About this task:
Take the lines from the beginning of the data below through the line holding "NFCT [link] (215, 1364)" and return exactly those.

Material for the task:
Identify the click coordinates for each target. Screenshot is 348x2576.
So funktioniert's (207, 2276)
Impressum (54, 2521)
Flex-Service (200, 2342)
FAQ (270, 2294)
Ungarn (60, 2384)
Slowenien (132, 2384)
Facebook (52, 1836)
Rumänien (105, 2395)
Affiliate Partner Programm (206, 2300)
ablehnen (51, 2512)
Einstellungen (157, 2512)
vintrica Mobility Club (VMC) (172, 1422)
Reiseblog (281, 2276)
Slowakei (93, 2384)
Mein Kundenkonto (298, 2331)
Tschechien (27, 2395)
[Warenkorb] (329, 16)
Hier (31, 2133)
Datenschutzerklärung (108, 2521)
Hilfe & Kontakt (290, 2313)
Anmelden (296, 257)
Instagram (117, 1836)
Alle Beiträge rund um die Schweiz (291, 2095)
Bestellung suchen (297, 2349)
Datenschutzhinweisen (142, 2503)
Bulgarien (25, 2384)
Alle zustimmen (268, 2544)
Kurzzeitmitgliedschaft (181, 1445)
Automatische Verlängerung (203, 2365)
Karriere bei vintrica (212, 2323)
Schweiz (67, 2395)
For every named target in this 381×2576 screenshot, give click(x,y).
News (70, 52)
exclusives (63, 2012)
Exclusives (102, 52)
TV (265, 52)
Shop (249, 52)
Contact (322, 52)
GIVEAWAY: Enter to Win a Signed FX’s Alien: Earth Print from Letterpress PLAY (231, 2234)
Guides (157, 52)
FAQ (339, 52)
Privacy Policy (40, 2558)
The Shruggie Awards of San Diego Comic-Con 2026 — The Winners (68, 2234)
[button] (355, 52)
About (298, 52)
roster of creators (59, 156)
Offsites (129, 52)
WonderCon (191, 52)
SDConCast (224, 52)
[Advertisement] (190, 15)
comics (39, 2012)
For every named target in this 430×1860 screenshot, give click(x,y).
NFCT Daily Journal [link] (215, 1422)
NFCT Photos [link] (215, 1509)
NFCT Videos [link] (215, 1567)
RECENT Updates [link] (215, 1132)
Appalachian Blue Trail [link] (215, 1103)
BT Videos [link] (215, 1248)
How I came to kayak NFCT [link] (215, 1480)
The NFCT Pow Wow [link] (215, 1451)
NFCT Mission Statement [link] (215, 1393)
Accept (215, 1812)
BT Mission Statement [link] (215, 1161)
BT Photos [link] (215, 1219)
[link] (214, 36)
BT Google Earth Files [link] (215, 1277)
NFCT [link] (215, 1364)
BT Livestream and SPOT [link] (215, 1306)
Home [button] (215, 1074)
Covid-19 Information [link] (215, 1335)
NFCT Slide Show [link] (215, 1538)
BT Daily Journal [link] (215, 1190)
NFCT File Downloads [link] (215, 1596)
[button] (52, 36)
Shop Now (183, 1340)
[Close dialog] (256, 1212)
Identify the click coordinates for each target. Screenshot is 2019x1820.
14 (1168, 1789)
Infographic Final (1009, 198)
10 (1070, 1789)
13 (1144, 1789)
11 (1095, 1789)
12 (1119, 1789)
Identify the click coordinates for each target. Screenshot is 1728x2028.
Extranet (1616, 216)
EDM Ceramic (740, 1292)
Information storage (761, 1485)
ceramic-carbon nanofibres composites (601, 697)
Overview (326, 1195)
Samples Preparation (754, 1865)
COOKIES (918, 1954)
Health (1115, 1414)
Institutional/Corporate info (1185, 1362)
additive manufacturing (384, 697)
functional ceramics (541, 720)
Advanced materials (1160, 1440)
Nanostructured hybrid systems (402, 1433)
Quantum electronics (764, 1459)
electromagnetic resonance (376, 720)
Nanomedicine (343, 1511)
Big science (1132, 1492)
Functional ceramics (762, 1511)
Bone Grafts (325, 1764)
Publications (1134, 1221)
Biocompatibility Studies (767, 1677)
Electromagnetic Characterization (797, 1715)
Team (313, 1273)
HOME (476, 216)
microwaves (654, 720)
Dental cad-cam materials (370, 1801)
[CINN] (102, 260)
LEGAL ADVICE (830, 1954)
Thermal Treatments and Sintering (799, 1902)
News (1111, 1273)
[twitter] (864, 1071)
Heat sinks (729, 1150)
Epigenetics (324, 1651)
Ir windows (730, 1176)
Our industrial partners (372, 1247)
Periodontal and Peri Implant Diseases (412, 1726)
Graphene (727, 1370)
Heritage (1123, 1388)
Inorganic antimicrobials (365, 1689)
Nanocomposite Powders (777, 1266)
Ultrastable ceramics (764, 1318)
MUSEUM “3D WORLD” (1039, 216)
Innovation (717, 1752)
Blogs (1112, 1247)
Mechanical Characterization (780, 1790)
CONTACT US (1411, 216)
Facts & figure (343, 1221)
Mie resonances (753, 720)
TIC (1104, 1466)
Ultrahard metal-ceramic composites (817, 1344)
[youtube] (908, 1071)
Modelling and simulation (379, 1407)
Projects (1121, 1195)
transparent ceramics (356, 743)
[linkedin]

Output below:
Identify the click coordinates for each target. Screenshot is 348x2576.
So funktioniert's (207, 2276)
Impressum (54, 2521)
Flex-Service (200, 2342)
FAQ (270, 2294)
Ungarn (60, 2384)
Slowenien (132, 2384)
Facebook (52, 1836)
Rumänien (105, 2395)
Affiliate Partner Programm (206, 2300)
ablehnen (51, 2512)
Einstellungen (157, 2512)
vintrica Mobility Club (VMC) (172, 1422)
Reiseblog (281, 2276)
Slowakei (93, 2384)
Mein Kundenkonto (298, 2331)
Tschechien (27, 2395)
[Warenkorb] (329, 16)
Hier (31, 2133)
Datenschutzerklärung (108, 2521)
Hilfe & Kontakt (290, 2313)
Anmelden (296, 257)
Instagram (117, 1836)
Alle Beiträge rund um die Schweiz (291, 2095)
Bestellung suchen (297, 2349)
Datenschutzhinweisen (142, 2503)
Bulgarien (25, 2384)
Alle zustimmen (268, 2544)
Kurzzeitmitgliedschaft (181, 1445)
Automatische Verlängerung (203, 2365)
Karriere bei vintrica (212, 2323)
Schweiz (67, 2395)
For every named target in this 381×2576 screenshot, give click(x,y).
News (70, 52)
exclusives (63, 2012)
Exclusives (102, 52)
TV (265, 52)
Shop (249, 52)
Contact (322, 52)
GIVEAWAY: Enter to Win a Signed FX’s Alien: Earth Print from Letterpress PLAY (231, 2234)
Guides (157, 52)
FAQ (339, 52)
Privacy Policy (40, 2558)
The Shruggie Awards of San Diego Comic-Con 2026 — The Winners (68, 2234)
[button] (355, 52)
About (298, 52)
roster of creators (59, 156)
Offsites (129, 52)
WonderCon (191, 52)
SDConCast (224, 52)
[Advertisement] (190, 15)
comics (39, 2012)
For every named target in this 430×1860 screenshot, give click(x,y).
NFCT Daily Journal [link] (215, 1422)
NFCT Photos [link] (215, 1509)
NFCT Videos [link] (215, 1567)
RECENT Updates [link] (215, 1132)
Appalachian Blue Trail [link] (215, 1103)
BT Videos [link] (215, 1248)
How I came to kayak NFCT [link] (215, 1480)
The NFCT Pow Wow [link] (215, 1451)
NFCT Mission Statement [link] (215, 1393)
Accept (215, 1812)
BT Mission Statement [link] (215, 1161)
BT Photos [link] (215, 1219)
[link] (214, 36)
BT Google Earth Files [link] (215, 1277)
NFCT [link] (215, 1364)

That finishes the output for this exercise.